In [the] “moral panic” of thirty years ago, social workers and, later, prosecutors elicited from children horrific tales of Satan-worship, sexual abuse, and murder — and then, when anyone expressed skepticism, cried “We believe the children!” But every single one of the stories was false. The lives of many innocent people, people who cared for children rather than exploiting or abusing them, were destroyed. And — this may be the worst of all the many terrifying elements of [Richard] Beck’s story — those who, through subtle and not-so-subtle pressure, extracted false testimonies from children have suffered virtually no repercussions for what they did.
Moreover — and this is the point that I can’t stop thinking about — the entire episode has been erased from our cultural memory. Though it was headline news every day for years, virtually no one talks about it, virtually no one remembers it. Beck might as well be writing about something that happened five hundred years ago. And I think it has been suppressed so completely because no one wants to think that our good intentions can go so far astray. And if forced to comment, what would the guilty parties say? “We only did what we thought was best. We only believed the children.”

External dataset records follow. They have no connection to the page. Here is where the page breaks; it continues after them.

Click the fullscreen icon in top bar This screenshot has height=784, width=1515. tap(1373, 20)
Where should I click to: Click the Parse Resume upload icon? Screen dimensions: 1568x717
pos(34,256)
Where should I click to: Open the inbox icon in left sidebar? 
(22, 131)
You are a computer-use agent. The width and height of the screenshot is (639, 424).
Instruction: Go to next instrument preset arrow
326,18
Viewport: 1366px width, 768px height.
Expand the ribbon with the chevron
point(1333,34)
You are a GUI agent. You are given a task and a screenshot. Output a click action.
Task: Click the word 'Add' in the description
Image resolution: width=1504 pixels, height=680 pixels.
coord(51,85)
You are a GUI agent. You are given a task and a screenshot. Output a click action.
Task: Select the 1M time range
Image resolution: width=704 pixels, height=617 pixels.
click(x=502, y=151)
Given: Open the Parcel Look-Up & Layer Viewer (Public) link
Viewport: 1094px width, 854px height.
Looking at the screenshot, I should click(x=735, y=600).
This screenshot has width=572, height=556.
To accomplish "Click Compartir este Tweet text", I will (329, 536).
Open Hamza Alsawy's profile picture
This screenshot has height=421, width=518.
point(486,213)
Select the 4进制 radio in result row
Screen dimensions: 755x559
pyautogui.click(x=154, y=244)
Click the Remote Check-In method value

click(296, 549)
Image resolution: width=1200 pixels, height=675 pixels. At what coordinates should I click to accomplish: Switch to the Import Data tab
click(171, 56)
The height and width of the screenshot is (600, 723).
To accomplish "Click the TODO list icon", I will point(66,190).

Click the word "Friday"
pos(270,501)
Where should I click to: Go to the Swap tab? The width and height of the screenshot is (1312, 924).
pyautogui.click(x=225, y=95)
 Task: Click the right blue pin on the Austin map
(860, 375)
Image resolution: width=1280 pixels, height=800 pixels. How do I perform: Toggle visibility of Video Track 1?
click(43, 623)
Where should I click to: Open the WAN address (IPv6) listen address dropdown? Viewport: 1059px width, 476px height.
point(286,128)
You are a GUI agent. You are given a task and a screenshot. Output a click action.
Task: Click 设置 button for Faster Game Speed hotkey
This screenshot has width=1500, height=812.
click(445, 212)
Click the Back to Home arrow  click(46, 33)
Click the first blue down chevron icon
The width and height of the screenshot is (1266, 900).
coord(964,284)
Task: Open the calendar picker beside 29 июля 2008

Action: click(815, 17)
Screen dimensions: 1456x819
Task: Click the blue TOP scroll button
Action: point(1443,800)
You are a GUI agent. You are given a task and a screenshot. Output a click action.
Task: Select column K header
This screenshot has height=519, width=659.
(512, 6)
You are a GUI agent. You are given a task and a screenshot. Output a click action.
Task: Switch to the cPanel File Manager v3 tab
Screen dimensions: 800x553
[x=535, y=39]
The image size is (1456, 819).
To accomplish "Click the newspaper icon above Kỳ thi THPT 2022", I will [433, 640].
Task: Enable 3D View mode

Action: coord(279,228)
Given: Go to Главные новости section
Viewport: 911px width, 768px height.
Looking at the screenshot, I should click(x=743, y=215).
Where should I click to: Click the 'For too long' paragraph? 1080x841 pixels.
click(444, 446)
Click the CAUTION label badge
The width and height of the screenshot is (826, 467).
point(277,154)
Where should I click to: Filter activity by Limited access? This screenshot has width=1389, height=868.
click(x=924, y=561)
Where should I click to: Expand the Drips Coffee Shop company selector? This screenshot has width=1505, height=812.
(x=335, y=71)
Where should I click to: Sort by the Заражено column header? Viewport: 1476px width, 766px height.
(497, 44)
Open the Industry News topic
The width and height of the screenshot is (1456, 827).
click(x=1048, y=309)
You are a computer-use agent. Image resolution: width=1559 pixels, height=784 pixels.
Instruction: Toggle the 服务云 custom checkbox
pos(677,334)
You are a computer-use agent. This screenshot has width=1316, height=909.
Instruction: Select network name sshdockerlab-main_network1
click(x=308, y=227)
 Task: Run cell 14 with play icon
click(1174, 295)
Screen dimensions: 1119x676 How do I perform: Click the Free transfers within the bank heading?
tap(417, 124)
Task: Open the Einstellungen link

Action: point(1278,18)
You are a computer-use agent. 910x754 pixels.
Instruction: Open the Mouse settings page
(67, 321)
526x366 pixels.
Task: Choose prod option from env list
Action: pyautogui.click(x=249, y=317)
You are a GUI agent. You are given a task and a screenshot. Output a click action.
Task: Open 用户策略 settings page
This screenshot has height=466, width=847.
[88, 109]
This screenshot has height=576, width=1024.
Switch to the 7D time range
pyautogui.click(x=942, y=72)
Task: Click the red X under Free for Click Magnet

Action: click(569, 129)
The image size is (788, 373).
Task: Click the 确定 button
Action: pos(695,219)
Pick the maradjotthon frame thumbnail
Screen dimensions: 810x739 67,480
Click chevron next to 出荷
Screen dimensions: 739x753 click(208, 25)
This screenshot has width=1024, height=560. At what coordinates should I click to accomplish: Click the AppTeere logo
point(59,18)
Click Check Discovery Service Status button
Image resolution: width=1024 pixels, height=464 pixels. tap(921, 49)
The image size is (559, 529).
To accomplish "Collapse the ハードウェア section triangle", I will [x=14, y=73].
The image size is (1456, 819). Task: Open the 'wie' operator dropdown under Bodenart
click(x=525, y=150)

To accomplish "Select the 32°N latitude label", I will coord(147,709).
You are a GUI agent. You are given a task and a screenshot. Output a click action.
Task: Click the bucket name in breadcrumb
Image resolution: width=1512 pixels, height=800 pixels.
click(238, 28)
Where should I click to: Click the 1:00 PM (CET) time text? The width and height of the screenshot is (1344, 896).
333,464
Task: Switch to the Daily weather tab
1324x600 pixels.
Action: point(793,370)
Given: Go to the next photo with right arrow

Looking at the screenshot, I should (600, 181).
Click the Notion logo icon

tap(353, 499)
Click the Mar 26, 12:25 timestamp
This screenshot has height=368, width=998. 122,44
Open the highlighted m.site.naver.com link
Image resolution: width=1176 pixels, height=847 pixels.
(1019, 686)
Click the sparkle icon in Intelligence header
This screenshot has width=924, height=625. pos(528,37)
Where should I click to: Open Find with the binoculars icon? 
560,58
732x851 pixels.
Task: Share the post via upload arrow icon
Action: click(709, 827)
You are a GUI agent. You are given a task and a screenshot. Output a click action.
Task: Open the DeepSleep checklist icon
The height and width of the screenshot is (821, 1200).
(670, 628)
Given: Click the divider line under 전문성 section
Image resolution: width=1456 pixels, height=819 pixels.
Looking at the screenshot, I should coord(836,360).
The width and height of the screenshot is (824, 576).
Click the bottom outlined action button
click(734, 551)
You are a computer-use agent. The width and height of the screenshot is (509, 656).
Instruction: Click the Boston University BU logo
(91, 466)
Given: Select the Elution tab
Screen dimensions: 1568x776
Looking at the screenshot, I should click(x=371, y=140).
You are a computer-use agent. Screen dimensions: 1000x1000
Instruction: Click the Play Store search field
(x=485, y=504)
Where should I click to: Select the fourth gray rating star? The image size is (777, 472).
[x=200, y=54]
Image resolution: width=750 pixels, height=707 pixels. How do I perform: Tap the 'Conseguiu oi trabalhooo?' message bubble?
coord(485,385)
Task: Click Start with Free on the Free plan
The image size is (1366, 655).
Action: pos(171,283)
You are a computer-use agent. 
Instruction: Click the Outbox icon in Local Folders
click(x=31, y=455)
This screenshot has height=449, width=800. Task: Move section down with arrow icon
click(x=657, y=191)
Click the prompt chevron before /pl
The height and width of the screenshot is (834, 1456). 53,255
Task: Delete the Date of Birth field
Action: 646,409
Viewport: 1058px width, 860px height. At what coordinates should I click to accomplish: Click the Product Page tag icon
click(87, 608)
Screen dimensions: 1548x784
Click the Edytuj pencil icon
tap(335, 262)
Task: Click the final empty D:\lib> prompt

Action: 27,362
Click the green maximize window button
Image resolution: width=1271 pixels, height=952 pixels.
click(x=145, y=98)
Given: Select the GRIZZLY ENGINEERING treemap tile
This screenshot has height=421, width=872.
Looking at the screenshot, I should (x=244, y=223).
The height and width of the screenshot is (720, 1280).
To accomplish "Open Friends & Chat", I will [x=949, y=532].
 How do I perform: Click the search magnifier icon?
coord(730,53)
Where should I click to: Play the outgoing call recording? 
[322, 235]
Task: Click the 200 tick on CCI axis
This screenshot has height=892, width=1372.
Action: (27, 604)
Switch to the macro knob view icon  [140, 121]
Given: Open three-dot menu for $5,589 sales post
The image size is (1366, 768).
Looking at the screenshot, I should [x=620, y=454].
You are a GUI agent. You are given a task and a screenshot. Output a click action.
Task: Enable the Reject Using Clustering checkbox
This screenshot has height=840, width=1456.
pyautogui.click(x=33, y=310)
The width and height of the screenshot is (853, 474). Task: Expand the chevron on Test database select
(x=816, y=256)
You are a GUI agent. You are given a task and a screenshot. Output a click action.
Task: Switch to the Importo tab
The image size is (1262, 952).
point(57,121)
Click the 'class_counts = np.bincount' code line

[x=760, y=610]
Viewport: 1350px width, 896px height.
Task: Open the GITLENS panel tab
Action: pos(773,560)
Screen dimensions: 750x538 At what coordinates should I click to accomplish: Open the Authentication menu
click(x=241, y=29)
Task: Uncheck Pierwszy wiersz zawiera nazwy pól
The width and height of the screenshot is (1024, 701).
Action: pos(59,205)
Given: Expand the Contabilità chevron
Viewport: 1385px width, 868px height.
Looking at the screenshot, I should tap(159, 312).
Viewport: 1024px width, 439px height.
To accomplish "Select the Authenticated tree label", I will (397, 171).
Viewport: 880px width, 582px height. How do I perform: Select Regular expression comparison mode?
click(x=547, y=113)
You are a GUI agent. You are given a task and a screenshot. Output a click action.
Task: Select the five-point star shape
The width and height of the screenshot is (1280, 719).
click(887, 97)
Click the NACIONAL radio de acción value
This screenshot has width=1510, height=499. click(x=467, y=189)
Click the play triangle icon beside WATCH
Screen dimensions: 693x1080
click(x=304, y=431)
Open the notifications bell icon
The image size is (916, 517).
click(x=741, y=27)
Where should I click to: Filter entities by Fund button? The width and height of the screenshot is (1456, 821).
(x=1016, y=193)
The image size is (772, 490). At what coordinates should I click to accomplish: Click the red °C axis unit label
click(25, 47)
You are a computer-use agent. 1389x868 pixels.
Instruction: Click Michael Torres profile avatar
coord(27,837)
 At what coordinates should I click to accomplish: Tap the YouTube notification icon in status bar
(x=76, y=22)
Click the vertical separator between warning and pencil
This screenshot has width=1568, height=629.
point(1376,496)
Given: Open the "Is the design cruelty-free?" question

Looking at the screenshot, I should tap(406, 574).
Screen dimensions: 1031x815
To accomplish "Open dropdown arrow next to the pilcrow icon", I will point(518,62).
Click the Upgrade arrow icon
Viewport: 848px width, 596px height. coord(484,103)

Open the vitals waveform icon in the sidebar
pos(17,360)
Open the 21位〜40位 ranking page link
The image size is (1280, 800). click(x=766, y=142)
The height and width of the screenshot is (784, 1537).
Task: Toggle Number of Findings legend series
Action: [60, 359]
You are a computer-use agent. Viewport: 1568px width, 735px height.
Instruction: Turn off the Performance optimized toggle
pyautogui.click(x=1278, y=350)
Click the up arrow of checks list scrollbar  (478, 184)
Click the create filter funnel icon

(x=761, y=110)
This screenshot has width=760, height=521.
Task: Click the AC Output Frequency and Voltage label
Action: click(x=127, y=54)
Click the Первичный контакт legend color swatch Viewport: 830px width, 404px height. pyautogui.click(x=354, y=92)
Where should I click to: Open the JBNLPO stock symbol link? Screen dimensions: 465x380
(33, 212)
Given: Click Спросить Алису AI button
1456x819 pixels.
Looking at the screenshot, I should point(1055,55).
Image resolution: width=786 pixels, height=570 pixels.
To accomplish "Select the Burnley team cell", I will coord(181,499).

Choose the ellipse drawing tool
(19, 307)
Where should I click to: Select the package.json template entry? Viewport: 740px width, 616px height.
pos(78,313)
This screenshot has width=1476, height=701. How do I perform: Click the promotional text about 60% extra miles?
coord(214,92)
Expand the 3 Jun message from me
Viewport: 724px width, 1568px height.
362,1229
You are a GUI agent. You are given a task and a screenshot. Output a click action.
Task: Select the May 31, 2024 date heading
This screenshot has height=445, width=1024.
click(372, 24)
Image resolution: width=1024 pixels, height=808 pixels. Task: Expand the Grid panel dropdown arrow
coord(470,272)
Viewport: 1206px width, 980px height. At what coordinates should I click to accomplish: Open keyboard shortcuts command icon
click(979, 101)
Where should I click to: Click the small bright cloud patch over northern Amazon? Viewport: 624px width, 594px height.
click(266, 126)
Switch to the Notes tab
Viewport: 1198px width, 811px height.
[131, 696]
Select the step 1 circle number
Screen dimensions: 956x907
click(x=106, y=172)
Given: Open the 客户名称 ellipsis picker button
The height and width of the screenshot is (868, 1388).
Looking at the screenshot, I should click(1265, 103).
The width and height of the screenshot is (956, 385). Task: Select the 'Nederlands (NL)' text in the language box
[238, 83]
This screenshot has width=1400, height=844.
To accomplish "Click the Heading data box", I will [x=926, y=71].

So if you want to celebrate the courage of trans tweens, or for that matter high-schoolers speaking out for gun control, please do. But can you please stop the pretense that “the children are leading us”? What you are praising them for is not courage but rather docility, for learning their lessons well. (I wonder if anyone who has praised the students who speak out on behalf of gun control has also praised the students who participate in anti-abortion rallies like the March for Life.) And perhaps you might also hope that, if things go badly for the kids whose gender transitions you are cheering for, your role will be as completely forgotten as those who, thirty years ago, sent innocent people to prison by doing only what they thought was best.